What to Watch at the 2019 Rugby World Cup
The Rugby World Cup is coming up, and I’m here to convince you to brave the brutal 13-hour time difference with Japan for a reason you might not expect: the Georgian national rugby team.
The Georgians’ rugby jerseys are emblazoned with a simple vine down the back. That vine comes from a tradition in which warriors of the Black Sea nation strapped vines to their backs before battle, so if they were to perish, their bodies would nourish the vine as it decomposed.
This acceptance of the brutality of human existence defines the Georgian approach to rugby. They play with a warrior’s mindset. They let no inch go unearned and ram into every tackle with blood in their eyes. Watching the Georgians play rugby seems as if it might not be unlike their warrior past. Men like star Viktor Kolelishvili don’t come out of thin air. He is a hulking forward who looks like the type to solve his problems by punching them in the face. He comes from a tradition of playing lelo burti, the traditional Georgian sport, where this is the norm.
Lelo is a game designed to prevent violent conflict between towns, but it barely does its job. There is a ball, a field and two teams, but largely no other rules. Hitting people with rocks, playing with 1,000 people on your team and punching someone in the face are all fair game. Lelo, with its medieval roots, is now played only once a year.
Most of the rules are a little sanitized, but still, two people died in the chaos when they played last spring.
Rugby became the most popular sport in the nation of Georgia after an occupying Russian and a French doctor realized that lelo burti resembled rugby without the kicking and violence, so they introduced the nation to the sport. You can draw a parallel between Georgians playing rugby and Iroquois playing lacrosse – the sport might be a little different from how their ancestors played, but it’s in their blood. Whereas lacrosse stars like Tehoka Nanticoke play with serenity and grace afforded to them by their experience in a lacrosse-crazy culture, the Georgians seem to have developed a similar affinity for the sport of rugby.
After World Rugby reorganized the Georgian rugby team’s place in the World Cup in 2003 to make it less lopsided, Georgian rugby exploded in popularity. The skill of their top team consequently improved greatly. By 2007, Lelos, as the team is nicknamed, were ready to shock the world at the next World Cup.

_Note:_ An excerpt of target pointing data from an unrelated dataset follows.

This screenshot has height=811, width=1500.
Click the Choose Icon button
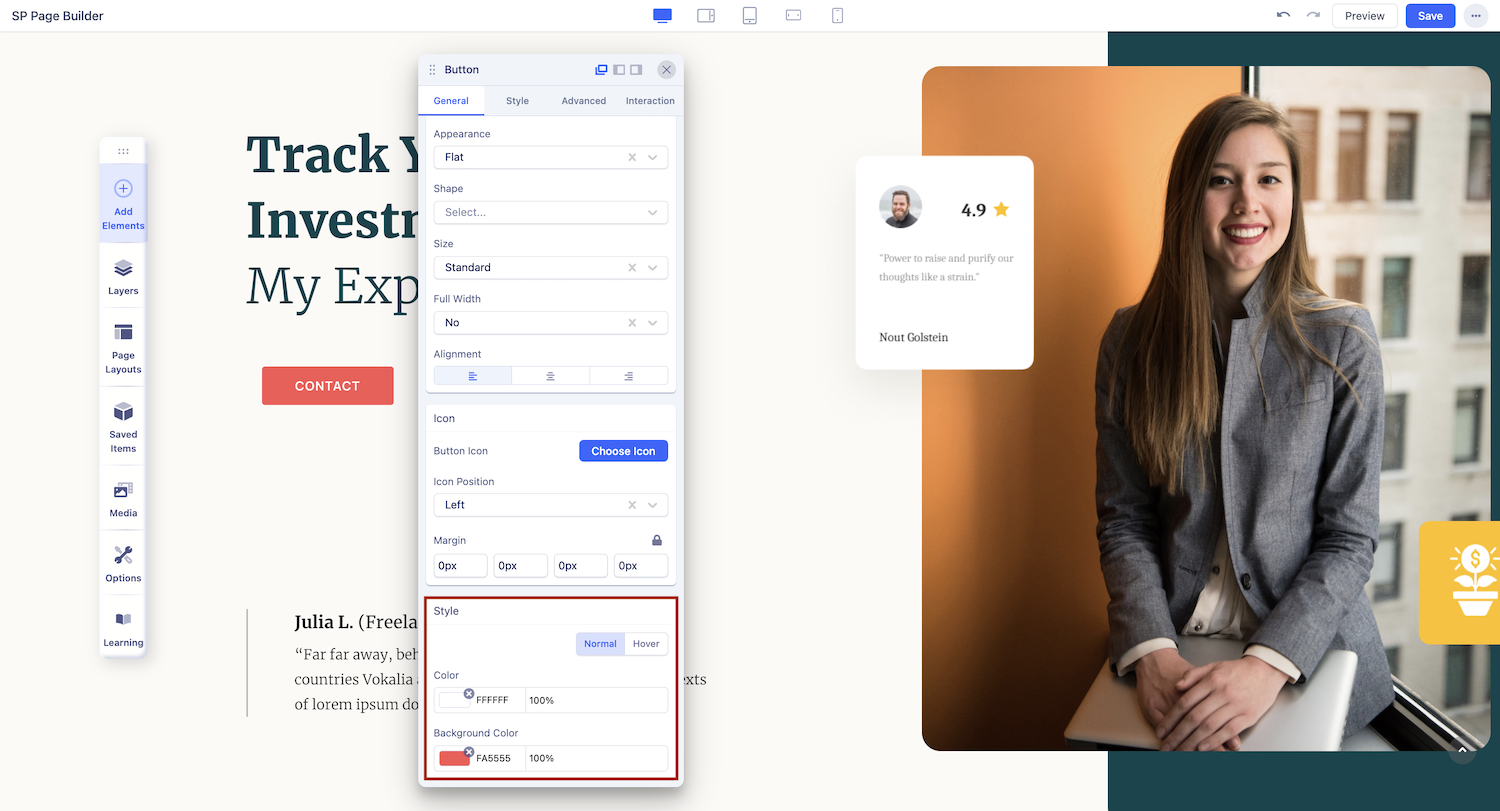[x=623, y=451]
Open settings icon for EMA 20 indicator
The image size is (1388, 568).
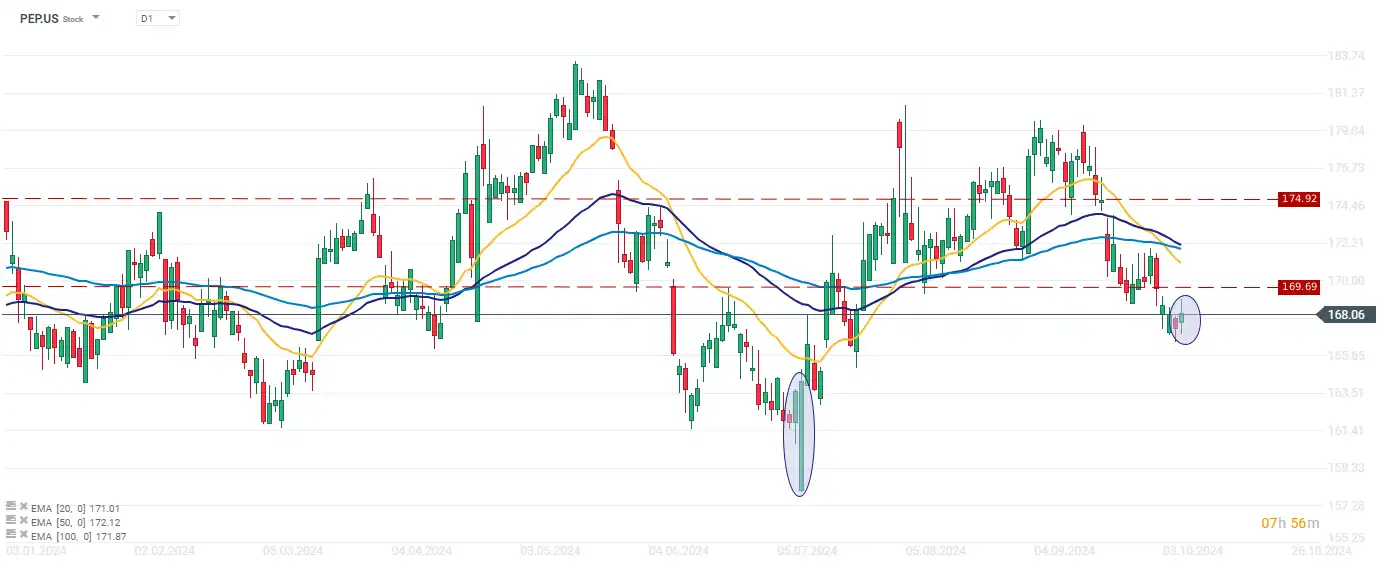pos(10,508)
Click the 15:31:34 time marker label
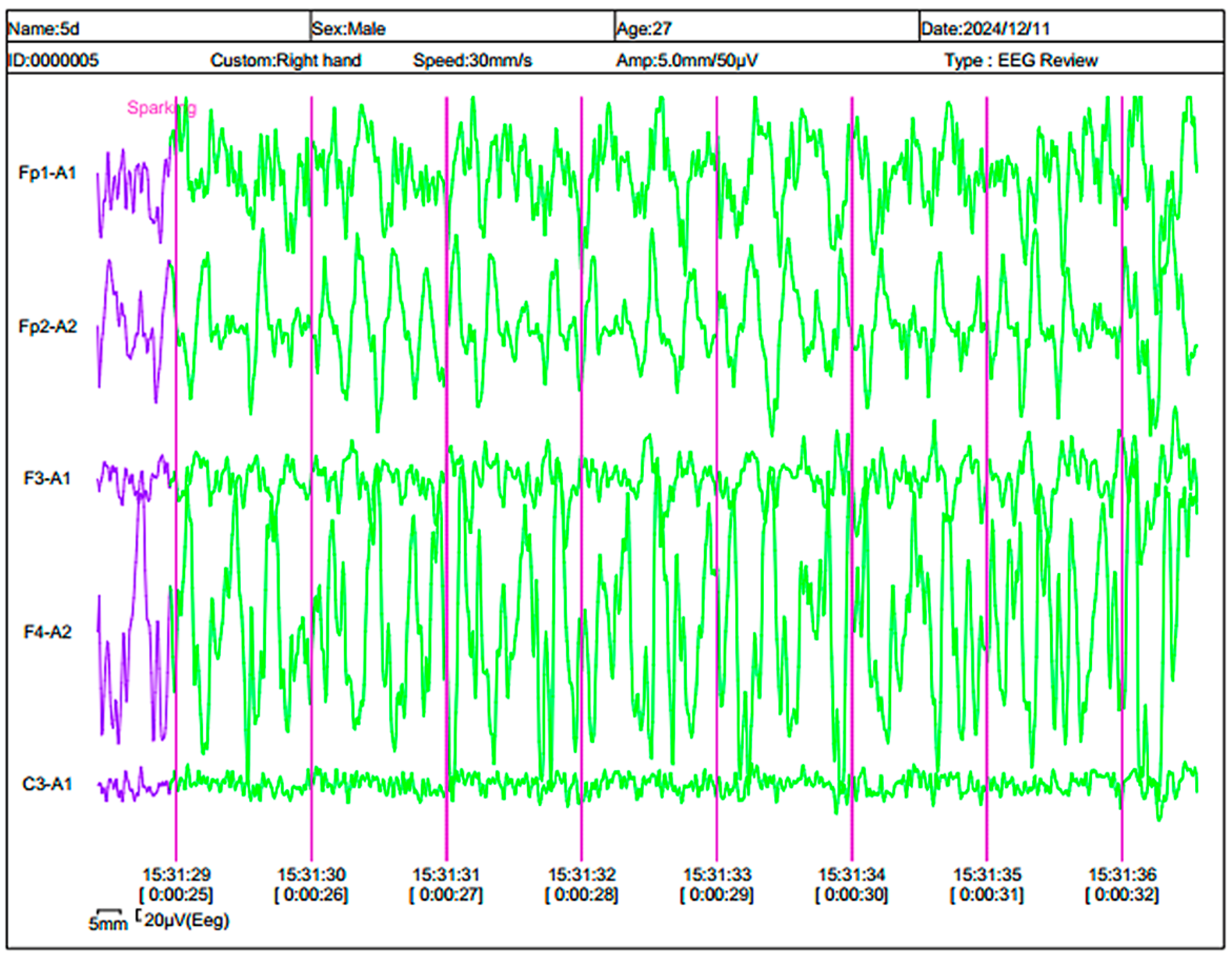 [852, 875]
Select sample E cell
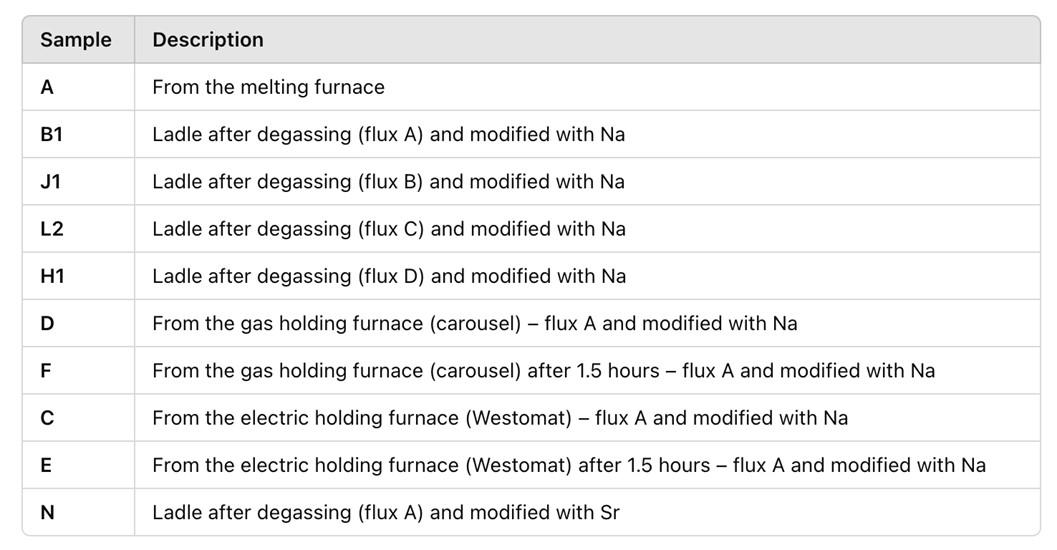This screenshot has height=550, width=1057. pyautogui.click(x=46, y=465)
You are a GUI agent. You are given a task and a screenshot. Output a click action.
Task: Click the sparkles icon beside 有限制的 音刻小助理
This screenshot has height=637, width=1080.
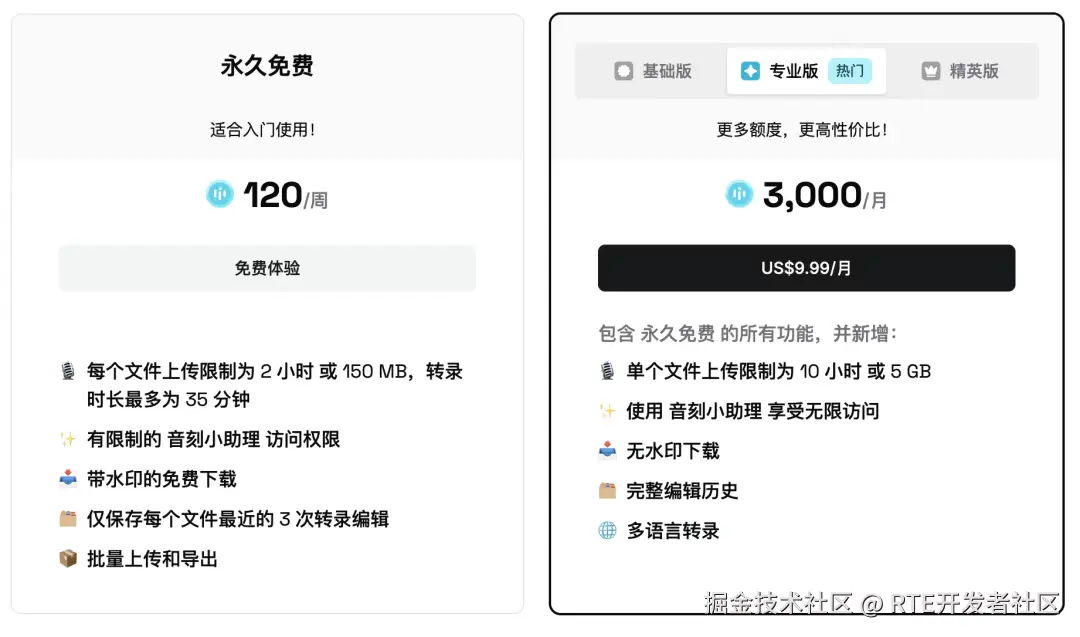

“With all respect to the great teams, we are here not to enjoy rugby, but fight on the pitch,” said Mamuka Gorgodze before a fateful group stage match against Ireland. After a Georgian score was controversially revoked, the Lelos lost 14-10. To come within moments of unseating such a phenomenal side – Ireland was ranked second in the world at the time – was the spark which ignited the fire for Georgian rugby. Imagine if Duke was almost beaten by the Amherst men’s basketball team.
Georgia is now rolling towards the 2019 World Cup with an arsenal of assets. They have a player nicknamed “The Nightmare,” arguably the world’s best scrum, and a seemingly-endless roster from which they select their starting lineup. Most importantly, due to the rise of the sport in the nation, they have Vasil Lobzhanidze, who is as useful to the Georgian side as his last name would be in a game of Scrabble. Winning rugby games requires someone to tell the players where to go, and Lobzhanidze has played rugby – not just lelo – since birth, and consequently has that second-nature sense for the game you usually only see in New Zealanders.
Having a game manager might create a fantastic run for one of the greatest dark horse teams of all time. If anything, they’re worth watching for the sheer passion of a tiny nation attempting to impose their will on the giants of the sport. All the strength of entrenched powerhouses in rugby are stacked against them, but perhaps the forces of history will guide them to victory.
So, when you inevitably are hit with a case of mid-semester insomnia, too fried to keep working on your paper but too hopped up on caffeine to sleep, think of the Rugby World Cup. Underdog stories mean so much to the world of sports – they are truly one of the images which even the uninvested viewer can latch on to. Georgian rugby, forged in a brutal furnace, should tempt you into flipping on NBC Sports and watching a sport you’ll never watch again at 3 a.m.